● **Tarea indicada**
Copia al pie de la letra el tramo del listado que empieza en la línea que contiene "click on 'Learn" y termina en la que contiene "The height and width of the screenshot is (563, 317).", ambas incluidas.

-------- Datos proporcionados --------

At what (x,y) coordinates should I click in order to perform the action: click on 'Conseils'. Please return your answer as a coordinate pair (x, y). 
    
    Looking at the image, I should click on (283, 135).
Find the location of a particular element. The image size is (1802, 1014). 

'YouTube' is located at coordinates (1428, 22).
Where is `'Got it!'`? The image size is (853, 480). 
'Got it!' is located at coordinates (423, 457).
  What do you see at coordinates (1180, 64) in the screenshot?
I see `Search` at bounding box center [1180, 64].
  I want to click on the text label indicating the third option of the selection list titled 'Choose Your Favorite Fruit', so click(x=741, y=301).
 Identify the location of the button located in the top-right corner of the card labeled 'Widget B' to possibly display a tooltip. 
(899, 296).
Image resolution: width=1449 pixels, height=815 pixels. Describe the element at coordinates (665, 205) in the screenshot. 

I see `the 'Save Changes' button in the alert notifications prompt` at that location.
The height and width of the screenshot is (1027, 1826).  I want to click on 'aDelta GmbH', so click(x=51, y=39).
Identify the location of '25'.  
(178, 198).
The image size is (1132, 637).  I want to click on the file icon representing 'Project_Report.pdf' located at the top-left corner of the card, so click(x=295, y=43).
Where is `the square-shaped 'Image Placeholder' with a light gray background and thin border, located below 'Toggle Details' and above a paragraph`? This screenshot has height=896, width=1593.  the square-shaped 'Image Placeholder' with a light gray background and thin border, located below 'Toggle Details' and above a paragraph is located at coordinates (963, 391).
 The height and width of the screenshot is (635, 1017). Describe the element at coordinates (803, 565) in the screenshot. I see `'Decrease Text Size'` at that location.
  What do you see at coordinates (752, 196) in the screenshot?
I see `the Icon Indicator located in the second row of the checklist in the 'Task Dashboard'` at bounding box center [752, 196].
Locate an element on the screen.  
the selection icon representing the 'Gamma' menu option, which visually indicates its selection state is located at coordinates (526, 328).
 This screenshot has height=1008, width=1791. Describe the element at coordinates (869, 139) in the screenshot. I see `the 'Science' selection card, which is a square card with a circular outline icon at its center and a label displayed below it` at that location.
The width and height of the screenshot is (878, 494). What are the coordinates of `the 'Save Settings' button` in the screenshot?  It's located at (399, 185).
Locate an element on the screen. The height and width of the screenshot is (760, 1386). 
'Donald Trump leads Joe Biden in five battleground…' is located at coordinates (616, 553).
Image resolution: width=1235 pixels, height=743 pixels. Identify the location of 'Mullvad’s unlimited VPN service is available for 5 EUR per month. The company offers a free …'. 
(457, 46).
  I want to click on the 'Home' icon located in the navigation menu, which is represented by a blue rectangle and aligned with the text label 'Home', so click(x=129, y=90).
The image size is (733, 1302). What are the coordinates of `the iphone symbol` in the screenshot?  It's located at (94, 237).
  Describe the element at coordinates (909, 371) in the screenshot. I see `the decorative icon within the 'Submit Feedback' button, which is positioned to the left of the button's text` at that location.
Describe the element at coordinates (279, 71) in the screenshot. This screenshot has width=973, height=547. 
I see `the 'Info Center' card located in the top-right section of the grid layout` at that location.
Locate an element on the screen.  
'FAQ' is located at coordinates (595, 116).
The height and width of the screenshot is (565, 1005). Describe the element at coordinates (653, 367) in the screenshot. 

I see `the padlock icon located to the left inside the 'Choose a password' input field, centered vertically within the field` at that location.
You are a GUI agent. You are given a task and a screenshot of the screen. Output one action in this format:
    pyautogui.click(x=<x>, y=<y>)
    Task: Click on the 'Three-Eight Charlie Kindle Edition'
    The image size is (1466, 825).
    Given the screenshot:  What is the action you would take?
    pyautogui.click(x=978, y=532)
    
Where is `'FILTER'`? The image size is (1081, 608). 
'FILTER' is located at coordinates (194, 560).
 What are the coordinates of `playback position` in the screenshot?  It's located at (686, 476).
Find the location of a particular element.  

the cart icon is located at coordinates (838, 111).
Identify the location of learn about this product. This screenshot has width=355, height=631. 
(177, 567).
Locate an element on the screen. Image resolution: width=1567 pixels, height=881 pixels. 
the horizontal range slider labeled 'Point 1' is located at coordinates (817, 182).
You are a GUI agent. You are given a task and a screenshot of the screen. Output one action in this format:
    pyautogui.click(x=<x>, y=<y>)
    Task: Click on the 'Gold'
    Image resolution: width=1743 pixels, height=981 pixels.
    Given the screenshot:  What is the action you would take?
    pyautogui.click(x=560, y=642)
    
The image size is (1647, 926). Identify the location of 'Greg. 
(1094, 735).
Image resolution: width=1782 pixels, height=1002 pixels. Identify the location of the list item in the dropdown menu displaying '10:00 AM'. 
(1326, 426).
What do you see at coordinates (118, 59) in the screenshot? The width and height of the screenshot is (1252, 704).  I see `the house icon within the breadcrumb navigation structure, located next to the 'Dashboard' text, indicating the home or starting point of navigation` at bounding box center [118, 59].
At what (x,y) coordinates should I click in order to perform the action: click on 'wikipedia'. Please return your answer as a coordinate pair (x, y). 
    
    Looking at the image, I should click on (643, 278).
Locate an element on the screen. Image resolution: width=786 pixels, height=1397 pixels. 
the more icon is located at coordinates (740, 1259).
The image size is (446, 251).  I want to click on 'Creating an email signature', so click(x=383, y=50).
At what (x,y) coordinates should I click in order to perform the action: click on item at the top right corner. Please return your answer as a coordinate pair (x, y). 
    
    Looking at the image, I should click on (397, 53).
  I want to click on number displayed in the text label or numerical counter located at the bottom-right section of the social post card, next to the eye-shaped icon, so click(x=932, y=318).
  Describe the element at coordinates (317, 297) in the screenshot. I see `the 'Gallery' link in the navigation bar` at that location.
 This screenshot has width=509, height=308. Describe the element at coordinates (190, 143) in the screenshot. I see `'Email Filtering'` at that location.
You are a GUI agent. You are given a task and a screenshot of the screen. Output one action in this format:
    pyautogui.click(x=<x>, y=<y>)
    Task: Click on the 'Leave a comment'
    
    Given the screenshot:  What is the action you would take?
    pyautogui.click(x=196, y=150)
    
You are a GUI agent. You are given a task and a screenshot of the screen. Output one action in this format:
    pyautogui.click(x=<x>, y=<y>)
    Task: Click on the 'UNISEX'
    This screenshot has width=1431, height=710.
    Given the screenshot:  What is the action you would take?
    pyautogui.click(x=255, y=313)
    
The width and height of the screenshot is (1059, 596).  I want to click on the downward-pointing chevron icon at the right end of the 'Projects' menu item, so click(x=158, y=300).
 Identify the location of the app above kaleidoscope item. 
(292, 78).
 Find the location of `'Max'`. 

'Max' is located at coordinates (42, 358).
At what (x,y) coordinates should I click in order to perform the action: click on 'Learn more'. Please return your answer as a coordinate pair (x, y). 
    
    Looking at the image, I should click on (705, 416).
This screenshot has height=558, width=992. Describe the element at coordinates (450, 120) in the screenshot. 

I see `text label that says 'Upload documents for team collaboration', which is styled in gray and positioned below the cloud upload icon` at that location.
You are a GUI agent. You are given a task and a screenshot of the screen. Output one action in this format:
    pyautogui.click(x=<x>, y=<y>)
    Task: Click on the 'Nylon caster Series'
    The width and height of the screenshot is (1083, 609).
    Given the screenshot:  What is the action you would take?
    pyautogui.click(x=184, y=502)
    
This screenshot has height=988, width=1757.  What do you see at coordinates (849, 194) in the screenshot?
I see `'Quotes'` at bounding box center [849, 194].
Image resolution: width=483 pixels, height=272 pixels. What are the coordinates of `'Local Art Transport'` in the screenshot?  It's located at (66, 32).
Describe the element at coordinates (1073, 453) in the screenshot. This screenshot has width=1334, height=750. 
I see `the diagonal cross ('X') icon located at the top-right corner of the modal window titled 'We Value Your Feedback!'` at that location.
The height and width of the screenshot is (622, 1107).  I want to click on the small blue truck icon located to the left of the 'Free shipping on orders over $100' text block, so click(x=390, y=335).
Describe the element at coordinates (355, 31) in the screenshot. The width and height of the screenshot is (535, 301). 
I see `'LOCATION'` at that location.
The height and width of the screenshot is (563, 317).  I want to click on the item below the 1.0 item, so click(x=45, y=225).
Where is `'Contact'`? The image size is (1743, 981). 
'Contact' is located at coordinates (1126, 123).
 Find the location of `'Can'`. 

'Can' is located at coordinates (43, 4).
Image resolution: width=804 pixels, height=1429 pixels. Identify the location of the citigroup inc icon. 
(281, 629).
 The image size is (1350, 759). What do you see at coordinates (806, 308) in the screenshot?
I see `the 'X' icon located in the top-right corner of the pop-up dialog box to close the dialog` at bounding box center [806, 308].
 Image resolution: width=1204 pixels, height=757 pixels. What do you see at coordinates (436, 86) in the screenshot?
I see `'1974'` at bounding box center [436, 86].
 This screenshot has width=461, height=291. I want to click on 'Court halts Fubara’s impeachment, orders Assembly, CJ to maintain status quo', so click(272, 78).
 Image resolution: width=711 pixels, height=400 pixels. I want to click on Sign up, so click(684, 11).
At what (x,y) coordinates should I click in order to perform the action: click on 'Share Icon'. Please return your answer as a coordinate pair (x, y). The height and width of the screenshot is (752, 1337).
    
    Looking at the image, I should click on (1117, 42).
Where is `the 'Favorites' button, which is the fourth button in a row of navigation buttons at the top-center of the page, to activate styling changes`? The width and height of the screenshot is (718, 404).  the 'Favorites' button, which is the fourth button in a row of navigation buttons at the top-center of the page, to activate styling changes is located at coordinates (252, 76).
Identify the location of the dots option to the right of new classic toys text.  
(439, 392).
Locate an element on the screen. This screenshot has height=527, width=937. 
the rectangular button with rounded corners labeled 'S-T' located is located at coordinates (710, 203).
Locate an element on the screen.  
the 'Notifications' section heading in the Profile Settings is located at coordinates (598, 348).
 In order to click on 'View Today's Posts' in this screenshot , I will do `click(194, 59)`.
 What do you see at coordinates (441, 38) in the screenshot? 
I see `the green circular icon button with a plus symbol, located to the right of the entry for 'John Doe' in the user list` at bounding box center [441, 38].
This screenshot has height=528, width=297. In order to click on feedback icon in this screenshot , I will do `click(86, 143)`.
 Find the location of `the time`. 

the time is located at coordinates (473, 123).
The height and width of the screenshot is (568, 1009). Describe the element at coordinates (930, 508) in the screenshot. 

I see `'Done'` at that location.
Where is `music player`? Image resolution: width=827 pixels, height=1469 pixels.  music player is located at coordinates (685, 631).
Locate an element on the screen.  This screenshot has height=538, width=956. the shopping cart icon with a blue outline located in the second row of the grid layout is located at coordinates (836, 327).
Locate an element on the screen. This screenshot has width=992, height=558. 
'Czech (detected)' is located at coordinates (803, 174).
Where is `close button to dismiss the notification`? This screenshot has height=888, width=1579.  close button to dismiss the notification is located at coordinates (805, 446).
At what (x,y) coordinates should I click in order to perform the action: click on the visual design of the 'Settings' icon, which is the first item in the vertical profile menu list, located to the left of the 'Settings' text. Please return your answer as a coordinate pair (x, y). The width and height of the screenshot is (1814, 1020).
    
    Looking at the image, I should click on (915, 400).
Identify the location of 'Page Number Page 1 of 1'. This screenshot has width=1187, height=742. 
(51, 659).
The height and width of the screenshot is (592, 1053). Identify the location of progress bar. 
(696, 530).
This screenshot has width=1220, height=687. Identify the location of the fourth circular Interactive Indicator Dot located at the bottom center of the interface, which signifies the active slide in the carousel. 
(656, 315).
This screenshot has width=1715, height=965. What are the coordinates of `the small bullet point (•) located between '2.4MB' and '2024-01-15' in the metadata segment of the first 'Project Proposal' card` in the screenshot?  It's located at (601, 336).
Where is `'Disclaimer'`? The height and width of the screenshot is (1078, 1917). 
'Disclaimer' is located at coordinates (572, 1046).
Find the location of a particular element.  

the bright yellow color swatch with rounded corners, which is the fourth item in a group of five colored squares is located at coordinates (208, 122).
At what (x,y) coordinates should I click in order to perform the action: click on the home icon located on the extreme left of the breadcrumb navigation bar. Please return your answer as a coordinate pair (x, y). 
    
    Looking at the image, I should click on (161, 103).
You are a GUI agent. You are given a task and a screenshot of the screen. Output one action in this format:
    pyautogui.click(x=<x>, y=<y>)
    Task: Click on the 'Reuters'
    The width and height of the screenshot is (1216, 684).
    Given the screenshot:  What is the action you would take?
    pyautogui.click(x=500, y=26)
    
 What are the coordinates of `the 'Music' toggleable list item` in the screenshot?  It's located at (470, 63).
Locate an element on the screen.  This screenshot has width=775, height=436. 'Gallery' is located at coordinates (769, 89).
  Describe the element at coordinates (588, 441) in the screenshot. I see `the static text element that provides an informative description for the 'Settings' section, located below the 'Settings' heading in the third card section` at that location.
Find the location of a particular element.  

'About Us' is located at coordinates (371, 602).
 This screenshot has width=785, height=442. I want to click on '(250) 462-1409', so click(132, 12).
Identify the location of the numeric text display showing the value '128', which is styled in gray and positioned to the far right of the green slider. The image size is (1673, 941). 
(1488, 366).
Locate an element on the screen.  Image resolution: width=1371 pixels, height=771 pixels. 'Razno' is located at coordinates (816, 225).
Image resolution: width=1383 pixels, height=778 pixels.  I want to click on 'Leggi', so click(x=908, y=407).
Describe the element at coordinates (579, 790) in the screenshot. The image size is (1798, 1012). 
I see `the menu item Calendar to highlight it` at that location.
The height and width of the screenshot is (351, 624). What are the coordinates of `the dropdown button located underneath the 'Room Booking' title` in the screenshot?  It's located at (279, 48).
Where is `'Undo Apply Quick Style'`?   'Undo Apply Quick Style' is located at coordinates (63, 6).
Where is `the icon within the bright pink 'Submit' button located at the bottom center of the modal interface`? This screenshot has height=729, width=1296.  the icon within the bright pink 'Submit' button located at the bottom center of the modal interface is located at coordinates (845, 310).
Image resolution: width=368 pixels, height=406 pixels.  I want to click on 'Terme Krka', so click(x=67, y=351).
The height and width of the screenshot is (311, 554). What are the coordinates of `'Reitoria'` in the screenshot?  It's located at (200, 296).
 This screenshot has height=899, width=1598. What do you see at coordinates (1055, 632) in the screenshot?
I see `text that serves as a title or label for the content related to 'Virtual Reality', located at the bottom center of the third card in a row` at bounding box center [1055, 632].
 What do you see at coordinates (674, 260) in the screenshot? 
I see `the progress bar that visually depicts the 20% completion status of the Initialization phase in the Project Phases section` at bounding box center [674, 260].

--------

● **El resultado**
At what (x,y) coordinates should I click in order to perform the action: click on 'Learn more'. Please return your answer as a coordinate pair (x, y). 
    
    Looking at the image, I should click on (705, 416).
This screenshot has height=558, width=992. Describe the element at coordinates (450, 120) in the screenshot. 

I see `text label that says 'Upload documents for team collaboration', which is styled in gray and positioned below the cloud upload icon` at that location.
You are a GUI agent. You are given a task and a screenshot of the screen. Output one action in this format:
    pyautogui.click(x=<x>, y=<y>)
    Task: Click on the 'Nylon caster Series'
    The width and height of the screenshot is (1083, 609).
    Given the screenshot:  What is the action you would take?
    pyautogui.click(x=184, y=502)
    
This screenshot has height=988, width=1757.  What do you see at coordinates (849, 194) in the screenshot?
I see `'Quotes'` at bounding box center [849, 194].
Image resolution: width=483 pixels, height=272 pixels. What are the coordinates of `'Local Art Transport'` in the screenshot?  It's located at (66, 32).
Describe the element at coordinates (1073, 453) in the screenshot. This screenshot has width=1334, height=750. 
I see `the diagonal cross ('X') icon located at the top-right corner of the modal window titled 'We Value Your Feedback!'` at that location.
The height and width of the screenshot is (622, 1107).  I want to click on the small blue truck icon located to the left of the 'Free shipping on orders over $100' text block, so click(x=390, y=335).
Describe the element at coordinates (355, 31) in the screenshot. The width and height of the screenshot is (535, 301). 
I see `'LOCATION'` at that location.
The height and width of the screenshot is (563, 317).  I want to click on the item below the 1.0 item, so click(x=45, y=225).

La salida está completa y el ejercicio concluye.